● Problem details:
Exactly the lines from the one with "Viewport: 947px width, 451px" through the end of the records below are needed, minus any pictures.

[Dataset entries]
★ ★ ★ ★
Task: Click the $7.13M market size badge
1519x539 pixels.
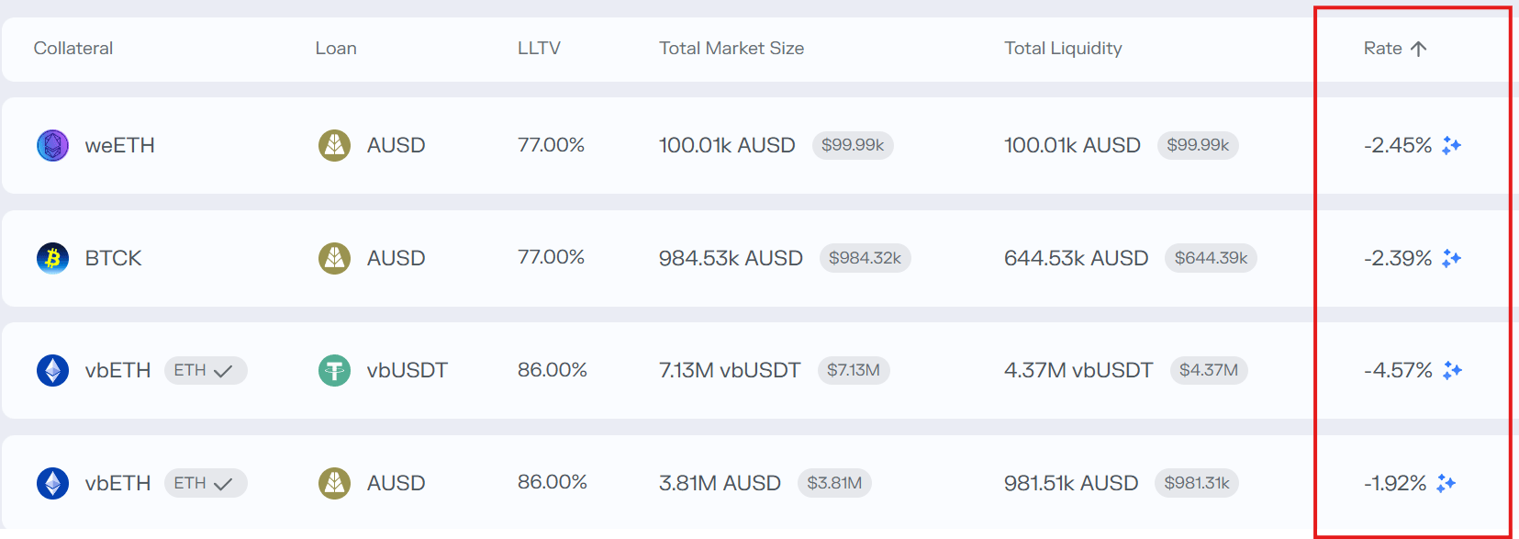Action: click(x=853, y=371)
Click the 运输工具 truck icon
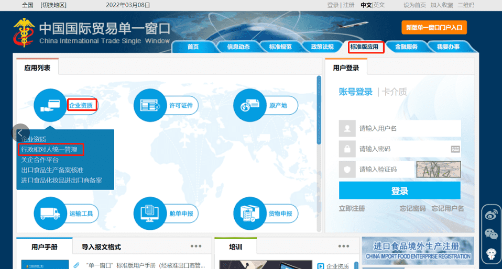The height and width of the screenshot is (269, 502). click(x=50, y=213)
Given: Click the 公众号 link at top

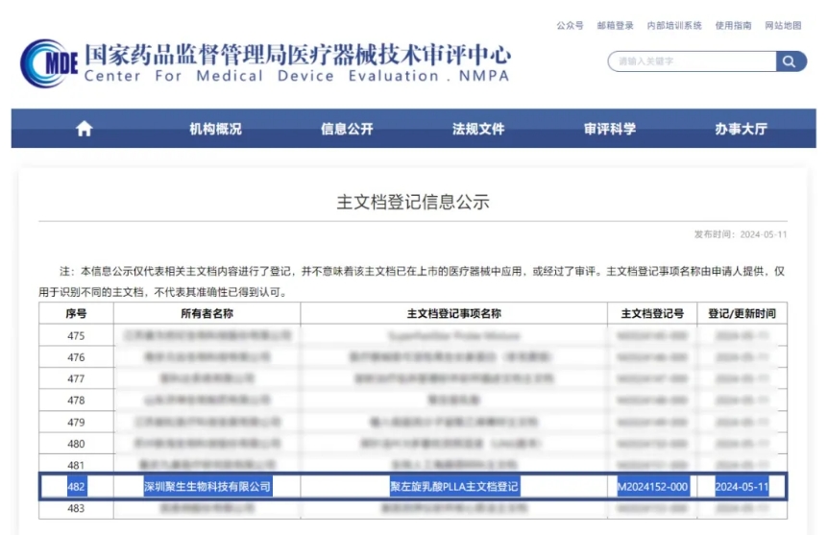Looking at the screenshot, I should click(570, 26).
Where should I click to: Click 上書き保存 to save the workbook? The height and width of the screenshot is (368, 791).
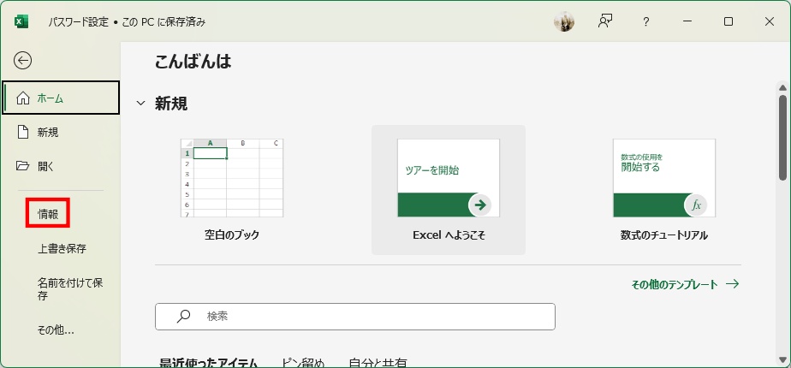click(x=62, y=249)
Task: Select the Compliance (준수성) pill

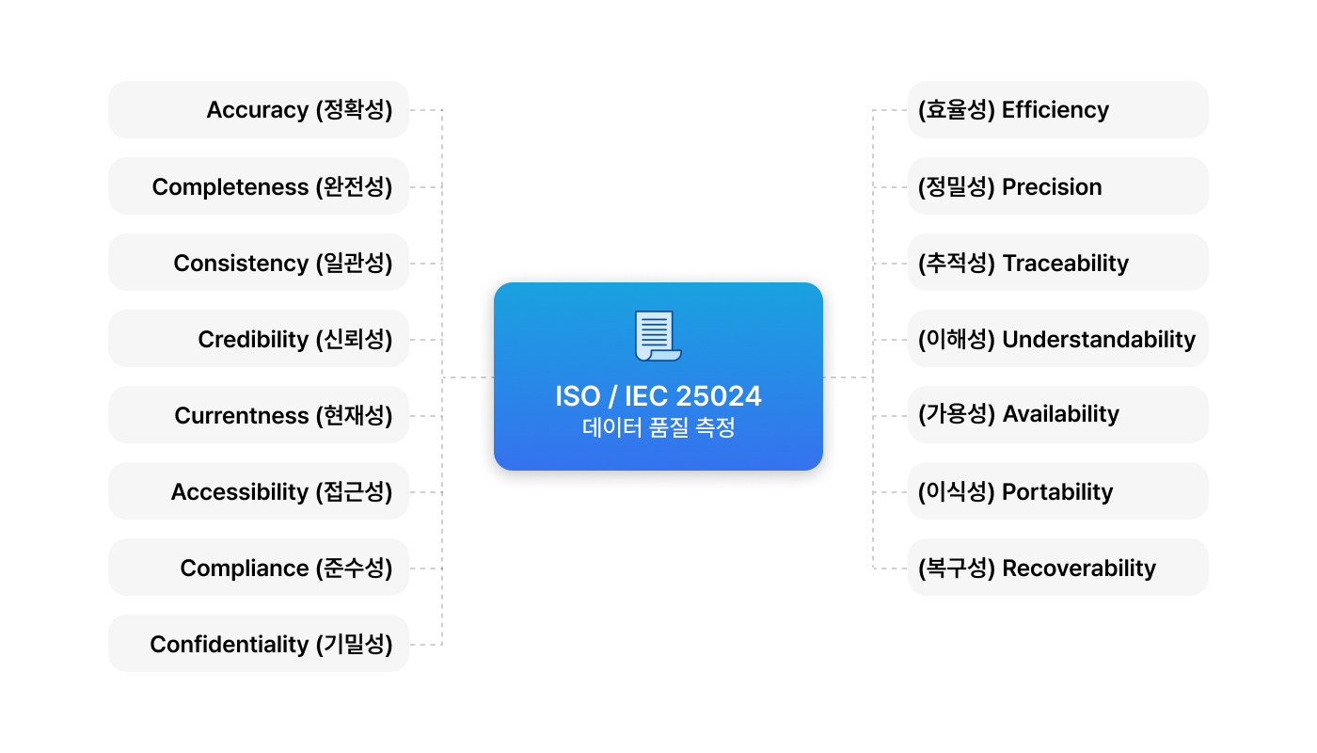Action: tap(259, 568)
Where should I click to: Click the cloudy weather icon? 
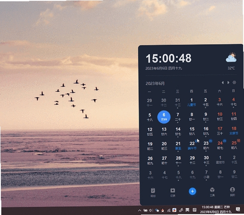pyautogui.click(x=231, y=58)
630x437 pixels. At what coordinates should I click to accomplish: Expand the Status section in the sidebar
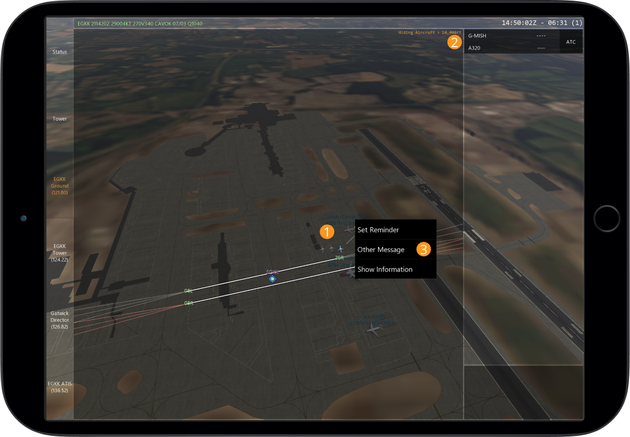(59, 51)
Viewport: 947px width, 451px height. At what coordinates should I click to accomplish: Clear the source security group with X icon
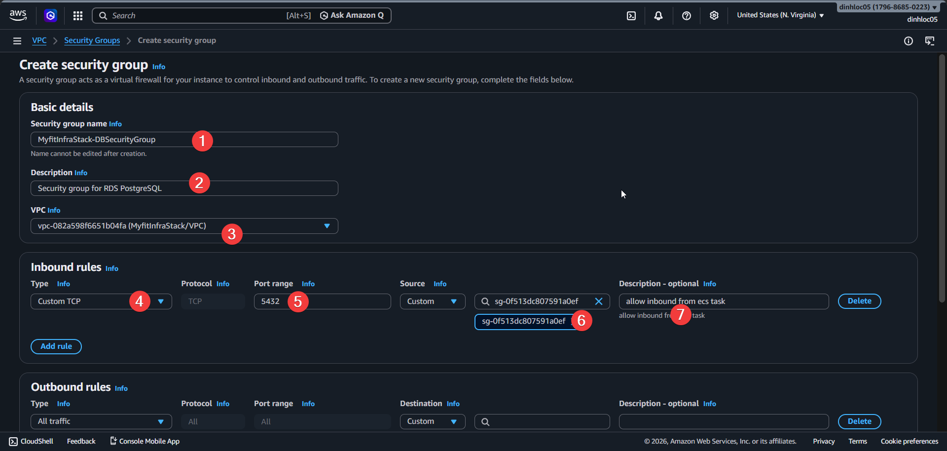point(599,301)
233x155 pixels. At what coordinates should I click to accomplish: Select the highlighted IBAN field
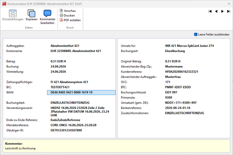click(x=81, y=92)
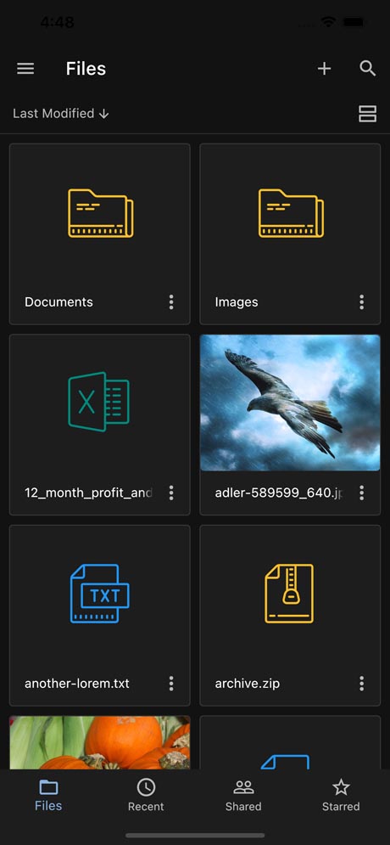Open the hamburger navigation menu
This screenshot has width=390, height=845.
(x=25, y=69)
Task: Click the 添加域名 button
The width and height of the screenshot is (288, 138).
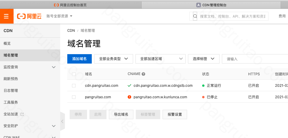Action: point(79,59)
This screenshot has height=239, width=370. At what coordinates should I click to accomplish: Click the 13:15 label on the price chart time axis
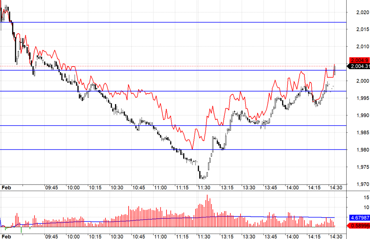pos(226,188)
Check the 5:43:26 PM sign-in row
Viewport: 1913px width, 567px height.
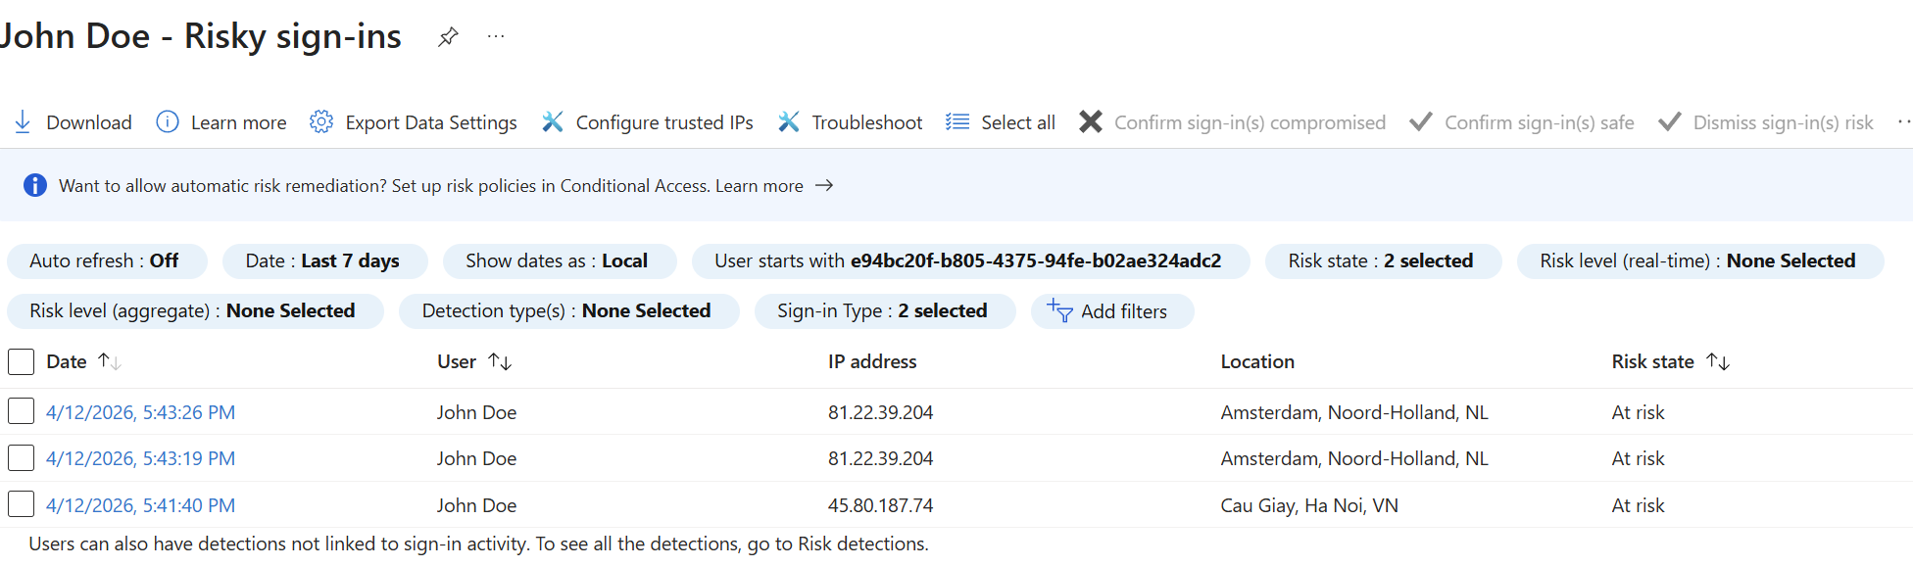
★ ★ ★ ★
● Solution to this task:
Viewport: 947px width, 451px height. At what coordinates should I click to accomplish: Clear the source security group with X icon
point(599,301)
233x155 pixels. At what coordinates should I click to accomplish: Select the highlighted IBAN field
click(x=81, y=92)
Open the hamburger navigation menu
This screenshot has width=390, height=845.
(x=25, y=69)
Task: Click the 添加域名 button
The width and height of the screenshot is (288, 138).
Action: point(79,59)
This screenshot has height=239, width=370. At what coordinates should I click to accomplish: Click the 13:15 label on the price chart time axis
pos(226,188)
Check the 5:43:26 PM sign-in row
Viewport: 1913px width, 567px height.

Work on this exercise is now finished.